Vitrail de la Cathédrale de Bourges

Le père de Frank, pasteur et amateur de musique, offre à ses dix enfants une vie aisée, enrichie d'activités artistiques qui accompagnent les jours de fête. A 10 ans, Frank va connaître les psaumes luthériens et, très tôt, la musique sacrée de J.S. Bach : La Passion selon St-Matthieu est pour lui un bouleversement qui laissera ses marques pour toujours.

A Genève, les concerts de l'époque sont orientés vers la musique classique allemande, si bien que les premières compositions du jeune Martin sont tributaires du post-romantisme allemand.

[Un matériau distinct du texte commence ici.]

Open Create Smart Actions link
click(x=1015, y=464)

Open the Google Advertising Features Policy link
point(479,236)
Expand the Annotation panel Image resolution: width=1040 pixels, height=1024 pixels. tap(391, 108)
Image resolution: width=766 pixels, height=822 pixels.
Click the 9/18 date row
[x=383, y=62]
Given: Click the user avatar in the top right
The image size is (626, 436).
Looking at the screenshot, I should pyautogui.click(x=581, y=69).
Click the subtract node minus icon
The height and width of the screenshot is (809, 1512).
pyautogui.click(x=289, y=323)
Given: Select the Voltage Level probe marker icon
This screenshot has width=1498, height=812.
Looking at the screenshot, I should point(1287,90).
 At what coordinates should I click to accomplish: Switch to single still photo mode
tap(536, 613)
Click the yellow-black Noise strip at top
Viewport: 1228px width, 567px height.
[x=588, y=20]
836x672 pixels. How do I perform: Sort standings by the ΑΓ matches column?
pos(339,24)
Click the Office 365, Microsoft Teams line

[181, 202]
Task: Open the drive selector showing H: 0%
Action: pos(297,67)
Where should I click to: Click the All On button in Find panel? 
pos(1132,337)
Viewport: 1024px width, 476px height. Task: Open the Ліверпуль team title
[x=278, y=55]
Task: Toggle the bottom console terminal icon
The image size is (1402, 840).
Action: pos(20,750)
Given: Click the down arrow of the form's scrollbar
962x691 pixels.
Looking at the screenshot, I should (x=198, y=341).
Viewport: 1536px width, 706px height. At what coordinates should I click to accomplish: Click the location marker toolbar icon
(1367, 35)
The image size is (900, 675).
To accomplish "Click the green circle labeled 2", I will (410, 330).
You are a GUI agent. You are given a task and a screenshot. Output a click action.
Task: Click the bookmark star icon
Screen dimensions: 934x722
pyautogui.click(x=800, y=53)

Au cours des années du lycée – qui stimule son intérêt pour la physique –, Martin perfectionne son piano et se confie, en privé, au professeur de composition qu'il va considérer pendant toute sa carrière comme le maître auquel il « doit tout » :  Joseph Lauber, professeur d'origine lucernoise, enseignant au conservatoire et directeur de l'Opéra de Genève.

Après les premiers tâtonnements comme compositeur de musique de chambre, notre jeune homme de vingt-trois ans se sent attiré par les mystères de la foi. Mais composer de la musique sacrée ne va pas de soi. Martin en parlera plus tard dans une conférence : Quel est le message d'une œuvre sacrée au XXe siècle ? Il s'agit de se confronter à une problématique que les anciens maîtres de chapelle qui composaient sur commande ne connaissaient pas. Une messe, une cantate, vont-elles servir la liturgie ? Si oui, leur langage moderne pourra-t-il entrer dans le cœur des fidèles ? Ou alors : s'agit-il d'une œuvre d'art qui se suffit à elle-même, destinée aux concerts ? Et encore : pourra-t-elle toucher les émotions de l'auditoire ? « Chaque auditeur considérera son œuvre d'un point de vue différent, et ce n'est guère que chez ceux qui ont, en face de la religion, la même attitude que lui-même que l'auteur risque de trouver une véritable adhésion à son œuvre… »  (causerie à Bâle le 2 mai 1946).

Martin se propose de composer une messe quasiment pour lui-même, ne voulant pas la publier. Sa Messe pour double chœur a cappella  répand une atmosphère de sérénité, une œuvre lumineuse et fluide, conduite à base de structures simples et conforme au principe « une syllabe = une note », principe illustré par exemple dans le Gloria au chœur homophone sur les paroles « … patrem omnipotentem, factorem coeli et terrae, visibilium omnium. »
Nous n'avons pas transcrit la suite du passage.